PG: We were an excellent social team as well as an excellent playing team. At the right times we all socialised together. All the players had different personalities and were great characters, too many funny moments, most of them not for print.
DP: The 1976-77 season in Division Three was a pretty decent one, with the Imps finishing ninth, just seven points off third, but was there a sense of disappointment at not achieving back-to-back promotions or were you happy with how the season had gone at this higher level?
PG: It was never felt that we under achieved, but personally I felt the board should have invested more on players, both bringing new in and rewarding the promotion team better than they did.
DP: Of course, the big disappointment came in June when Taylor left the club to join Watford. As one of the major reasons for you joining the club and after his success with the Imps, just how did you take this news? It must have been a huge blow to all associated with the club, especially with him dropping back down into the Fourth Division, although this decision was more than justified with the success he was to have with them.
PG: As mentioned above, spending on new players was a major factor in Graham leaving. With investment and a good manager, look what happened at Watford, that could and should have been Lincoln City. Personally, losing Graham initially was not a worry, but that was soon to change.
DP: George Kerr was named Taylor’s successor – how did this go down with the players? After losing five of his first six games, it looked like the rot had set in early and he was gone by Christmas that year. Was it a mistake by the club to appoint him? And what was the general attitude towards him from the players?
PG: I had total respect for George, but he had massive boots to fill. The mistake the club made was not the appointment of George Kerr, but letting Ellis and Booth go to Watford and replacing with inferior signings. I put no blame on George, the board must take the blame.
DP: Then in came Willie Bell, who steadied the ship a little, although an eventual finishing position of 16th must have been a disappointment. But on a personal level, you must have been delighted to be crowned Lincoln’s Player of the Year?
PG: I have nothing to say about the appointment of Willie Bell, only that it was another major error by the board. Getting player of the year gave me no pleasure, but thanks to everyone that voted for me.
DP: The wheels completely fell off the next season – just two wins by March saw the writing on the wall well before the end of the 1978-79 campaign. Just how had things gone so wrong under Bell? The loss of key players must have contributed to the downfall? After playing successfully under Taylor, just how different – and bad – was it under Kerr and Bell, two managers who are ranked up there as the worst in the club’s history?
PG: No blame at all on George, total blame to Mr Bell in my opinion.
DP: Things barely picked up after Colin Murphy was appointed – did you think he was going to go the same way as Kerr and Bell, or was there something about him that led you to believe he could turn things around?
PG: Colin was a better appointment, although we did not see eye to eye. I was injured when he arrived after having a knee operation. He made me club captain, which I was very proud to take on. Colin’s assistant was Lennie Lawrence and from my first training session with him I could see he did not fancy me as a goalkeeper and to be fair my fitness was not 100 per cent.

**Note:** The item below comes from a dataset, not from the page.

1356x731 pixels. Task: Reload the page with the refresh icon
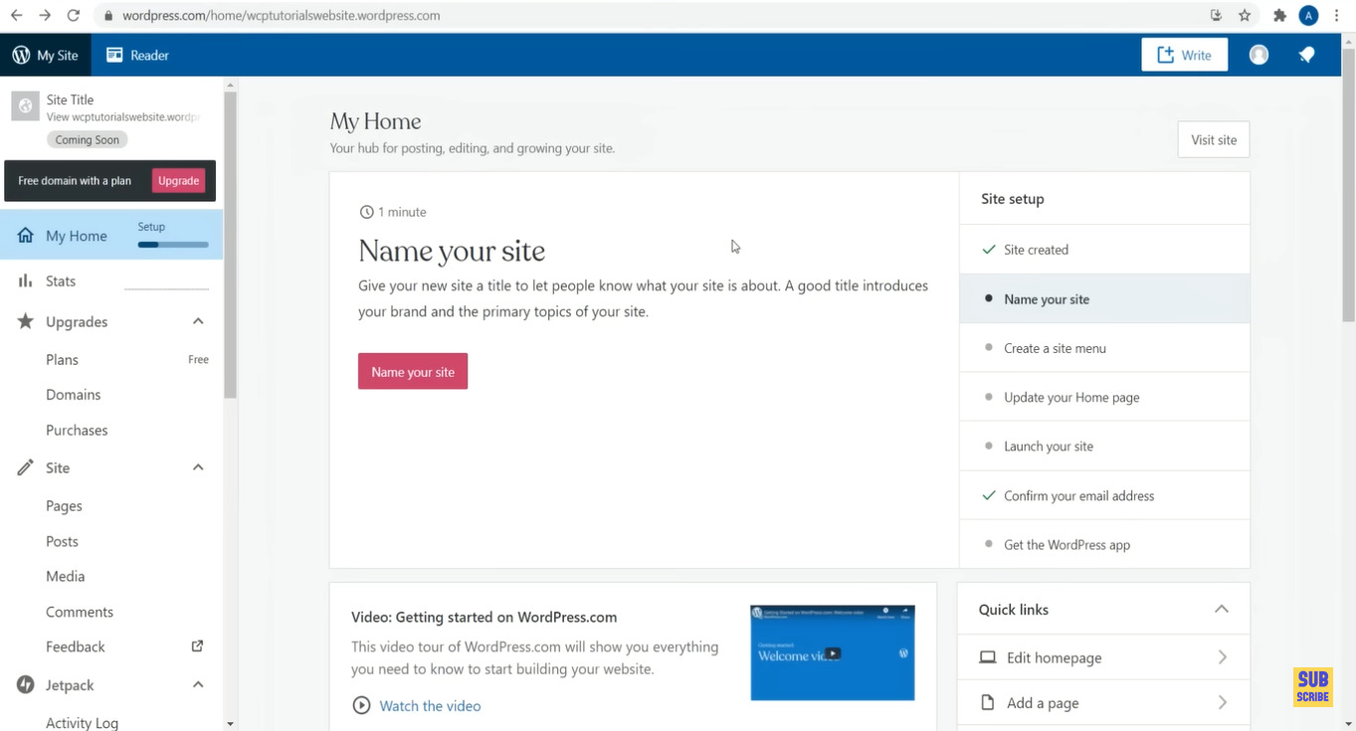(x=73, y=16)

DP: Lincoln made a solid start to the 1979-80 campaign, but then you joined Cardiff on loan before signing for the Welsh side permanently – the arrival of David Felgate obviously hurried up your departure from the club – you must have been sad to leave after playing over 260 games for the Imps, which included 134 consecutive outings, and being a part of one of the greatest City sides ever? Why do you think Murphy favoured Felgate over you?
PG: In my football career, my decisions were always pretty good, until I decided on the move to Cardiff. I did not miss the football, but the Lincoln people I did miss. But you should never look back, great times, great team and great players will always be my memory of Lincoln City. Lincoln will always be my second home.

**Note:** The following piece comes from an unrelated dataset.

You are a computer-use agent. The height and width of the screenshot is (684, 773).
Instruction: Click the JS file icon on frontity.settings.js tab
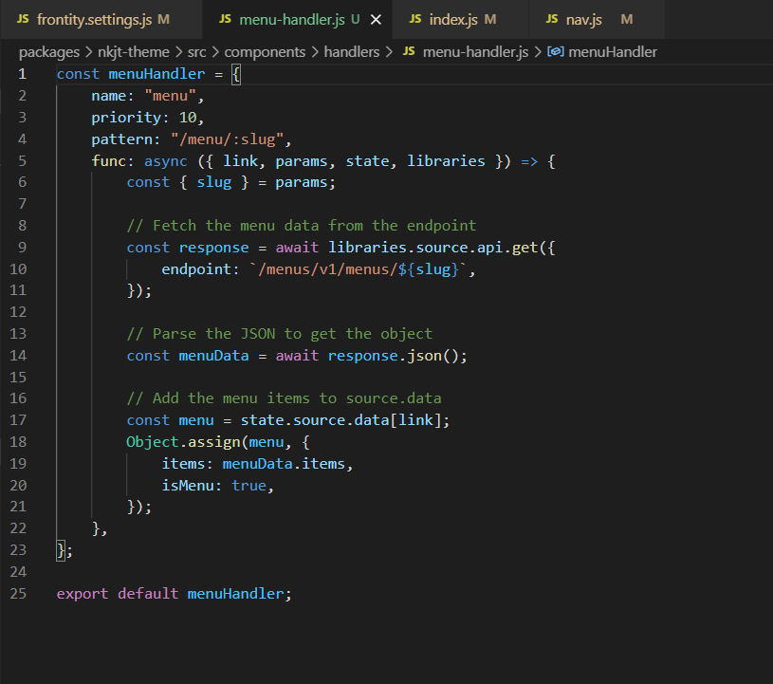point(23,19)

DP: You also scored three goals for Lincoln, albeit in Lincs County Cup games – did you ever fancy plying your trade further up the pitch (as future City keeper Stuart Naylor once did)?
PG: Three penalties was enough. I was never fit enough to play up front.
DP: You then spent five years at Cardiff and a short spell at Grimsby, without achieving anything like the success you did with Lincoln. Why do you think you achieved so much at City?
PG: I was there at the right time.
DP: What are your greatest memories as a Lincoln City player, and what similarities do you see between Danny Cowley and Graham Taylor? They have both hugely galvanised the club and do you think Cowley will go on to have such a great career as Taylor did?
PG: Twice being voted best Fourth Division goalkeeper by my fellow professionals and the Daily Telegraph player of the year will always be stand out memories. Of course, also the championship-winning season and being involved with great men with excellent football abilities. Not knowing the Cowley brothers and not seeing a game live I cannot comment on the similarities, but speaking with people who had seen our great team play and the current team play, have said that they see things that are very similar.